Why Qdrant for production

Qdrant is written in Rust, which translates to predictable low latency, low memory overhead, and no garbage-collection pauses. It handles both dense and sparse vectors natively — meaning you can do BM25-style keyword retrieval and semantic retrieval from the same database, enabling hybrid search without a separate Elasticsearch cluster.

It runs as a single binary (Docker or binary), as a distributed cluster, or as a managed cloud service. For teams that want the control of self-hosting without giving up production features, Qdrant is often the best choice.

SECTION 02

Collections and points

Qdrant organises data into collections (equivalent to tables).
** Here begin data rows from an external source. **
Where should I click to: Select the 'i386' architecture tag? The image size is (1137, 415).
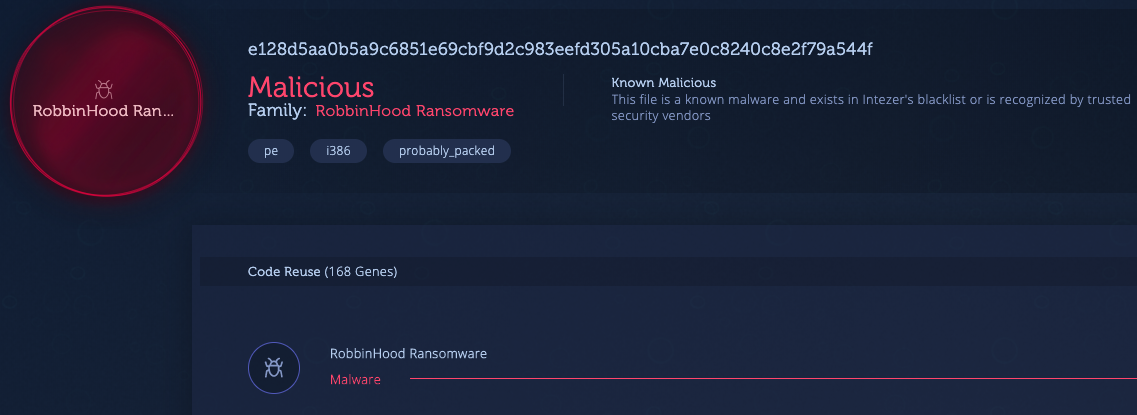[338, 151]
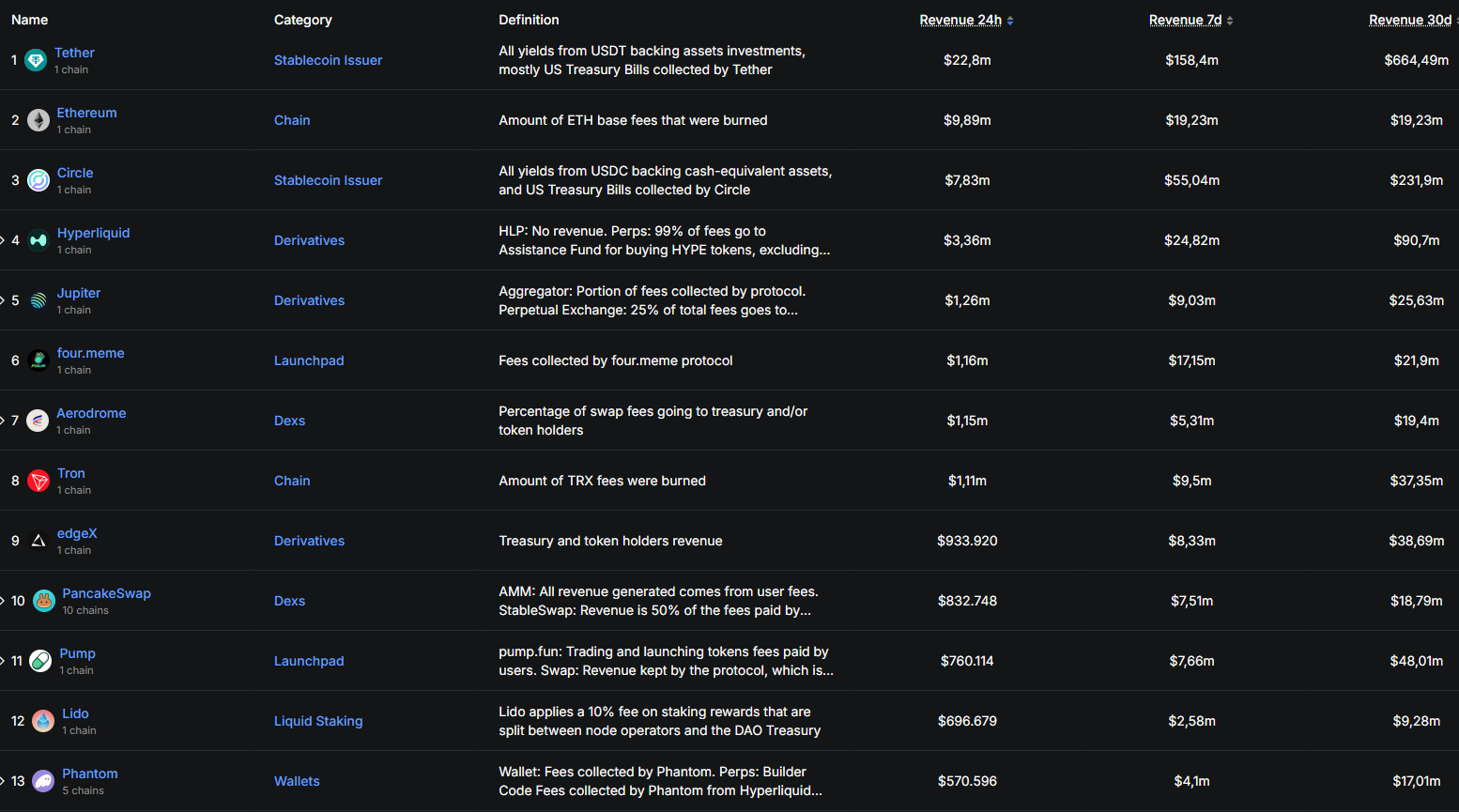
Task: Open the four.meme protocol link
Action: (x=90, y=353)
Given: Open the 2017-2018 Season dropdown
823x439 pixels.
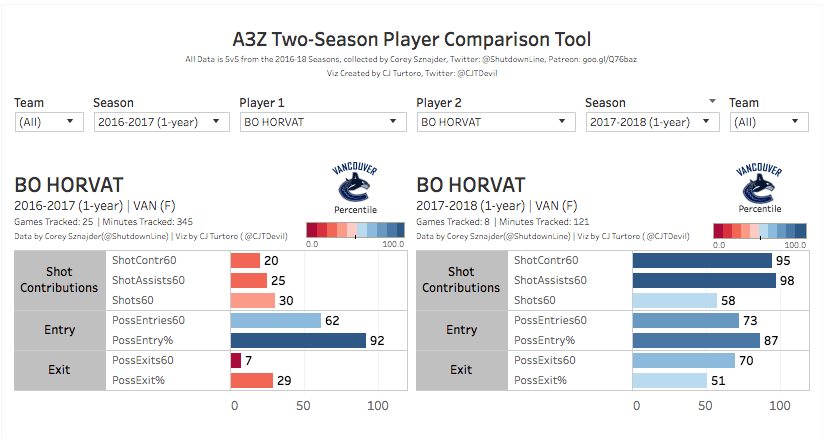Looking at the screenshot, I should click(652, 122).
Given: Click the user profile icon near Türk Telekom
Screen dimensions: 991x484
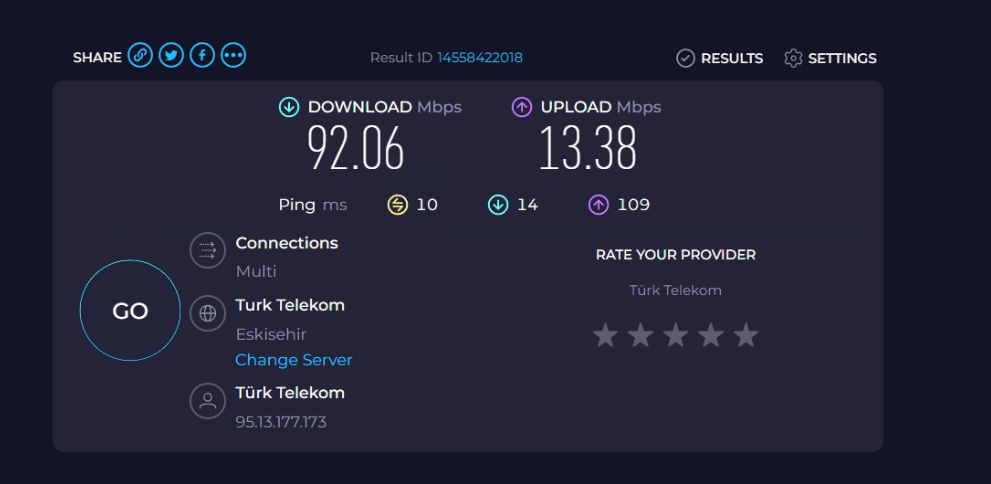Looking at the screenshot, I should (x=207, y=401).
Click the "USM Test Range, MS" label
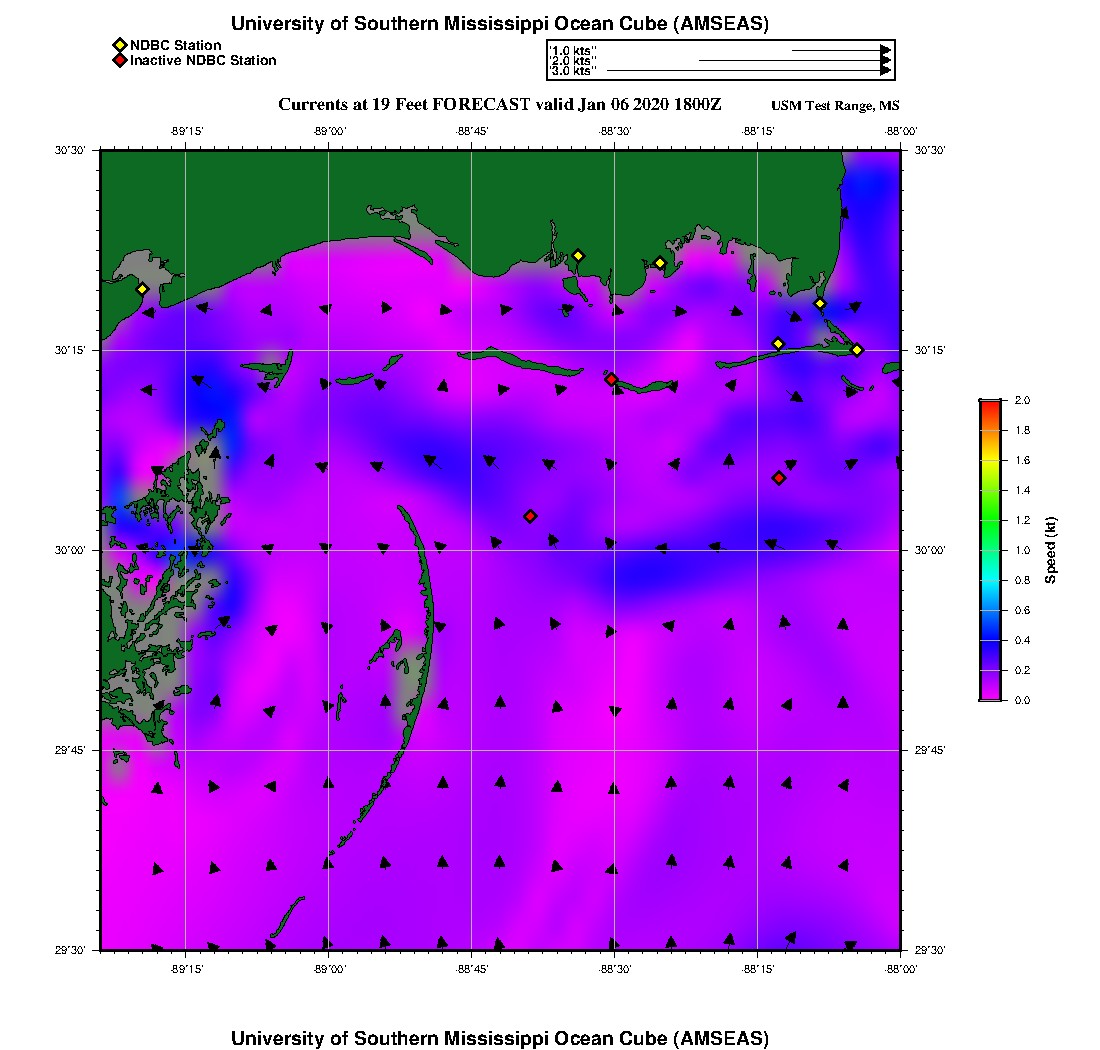The width and height of the screenshot is (1100, 1050). coord(835,107)
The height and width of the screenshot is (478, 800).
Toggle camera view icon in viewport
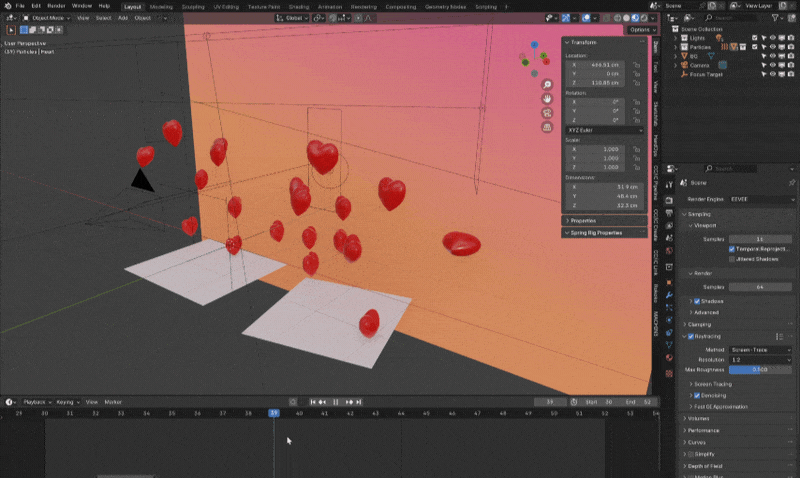[547, 113]
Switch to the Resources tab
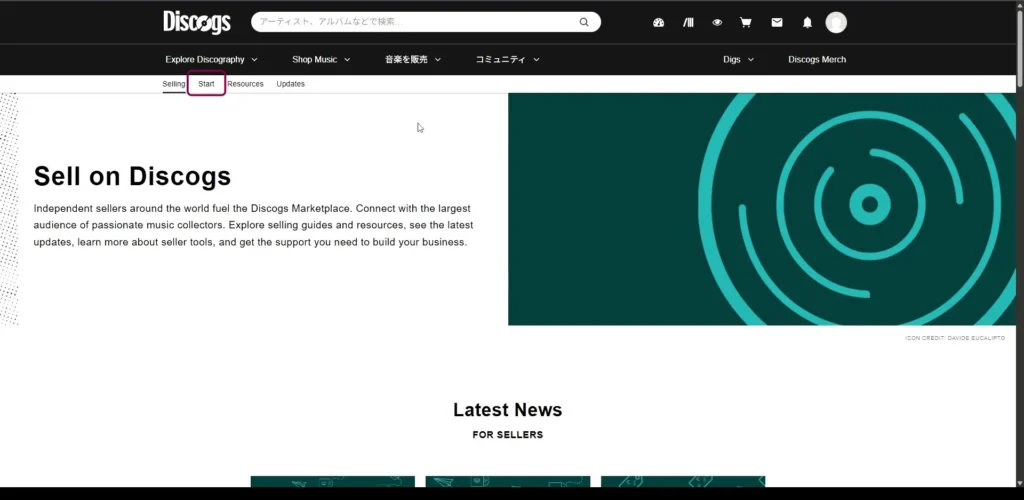This screenshot has width=1024, height=500. pyautogui.click(x=245, y=84)
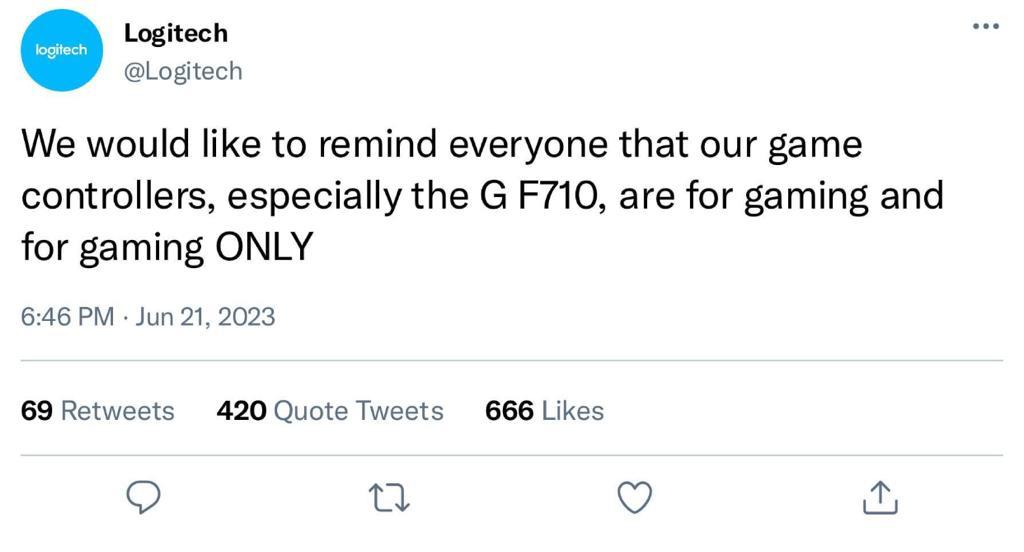
Task: Reply to the Logitech tweet
Action: (x=147, y=497)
Each item in a collection is a point, consisting of:

id — integer or UUID
vector — one or more named dense or sparse vectors
payload — arbitrary JSON metadata (filterable)

A collection can have multiple named vector spaces — for example, a "dense" space for semantic search and a "sparse" space for keyword search, searched jointly in a hybrid query.

SECTION 03

Getting started

# Docker (recommended for development)
docker run -p 6333:6333 qdrant/qdrant

pip install qdrant-client

from qdrant_client import QdrantClient
from qdrant_client.models import Distance, VectorParams

client = QdrantClient(host="localhost", port=6333)

# Create a collection
client.create_collection(
    collection_name="my_docs",
    vectors_config=VectorParams(size=1536, distance=Distance.COSINE)
)
print(client.get_collection("my_docs"))

SECTION 04

Upserting and searching

from qdrant_client import QdrantClient
from qdrant_client.models import PointStruct
from openai import OpenAI

qdrant = QdrantClient(host="localhost", port=6333)
oai = OpenAI()

def embed(text: str) -> list[float]:
    return oai.embeddings.create(input=[text], model="text-embedding-3-small").data[0].embedding

# Upsert points
docs = [
    {"id": 1, "text": "Returns are free within 30 days.", "category": "policy"},
    {"id": 2, "text": "Free shipping on orders over $50.", "category": "shipping"},
    {"id": 3, "text": "Next-day delivery available in major cities.", "category": "shipping"},
]
points = [
    PointStruct(id=d["id"], vector=embed(d["text"]), payload={"text": d["text"], "category": d["category"]})
    for d in docs
]
qdrant.upsert(collection_name="my_docs", points=points)

# Search
query_vector = embed("What is the return policy?")
results = qdrant.search(
    collection_name="my_docs",
    query_vector=query_vector,
    limit=3,
    with_payload=True
)
for r in results:
    print(f"Score {r.score:.3f}: {r.payload['text']}")

SECTION 05

Payload filtering

from qdrant_client.models import Filter, FieldCondition, MatchValue, Range

# Exact match filter
results = qdrant.search(
    collection_name="my_docs",
    query_vector=query_vector,
    query_filter=Filter(
        must=[FieldCondition(key="category", match=MatchValue(value="shipping"))]
    ),
    limit=3,
    with_payload=True
)

# Numeric range filter
results = qdrant.search(
    collection_name="my_docs",
    query_vector=query_vector,
    query_filter=Filter(
        must=[FieldCondition(key="year", range=Range(gte=2022, lte=2024))]
    ),
    limit=5
)

Qdrant's filtering is applied before ANN search (pre-filtering for small candidate sets) or after (post-filtering for large indices) — it automatically chooses the faster strategy based on the expected cardinality.

SECTION 06

Sparse vectors for hybrid search

from qdrant_client.models import VectorParams, SparseVectorParams, SparseIndexParams, SparseVector

# Create a collection with both dense and sparse vector spaces
qdrant.create_collection(
    collection_name="hybrid_docs",
    vectors_config={"dense": VectorParams(size=1536, distance=Distance.COSINE)},
    sparse_vectors_config={"sparse": SparseVectorParams(index=SparseIndexParams())}
)

# Generate a sparse vector (BM25-style) — requires a sparse encoder
# Here using a simple TF-IDF approximation for illustration
from sklearn.feature_extraction.text import TfidfVectorizer
import scipy.sparse

vectorizer = TfidfVectorizer(max_features=30000)
# After fitting: sparse_matrix = vectorizer.transform([text])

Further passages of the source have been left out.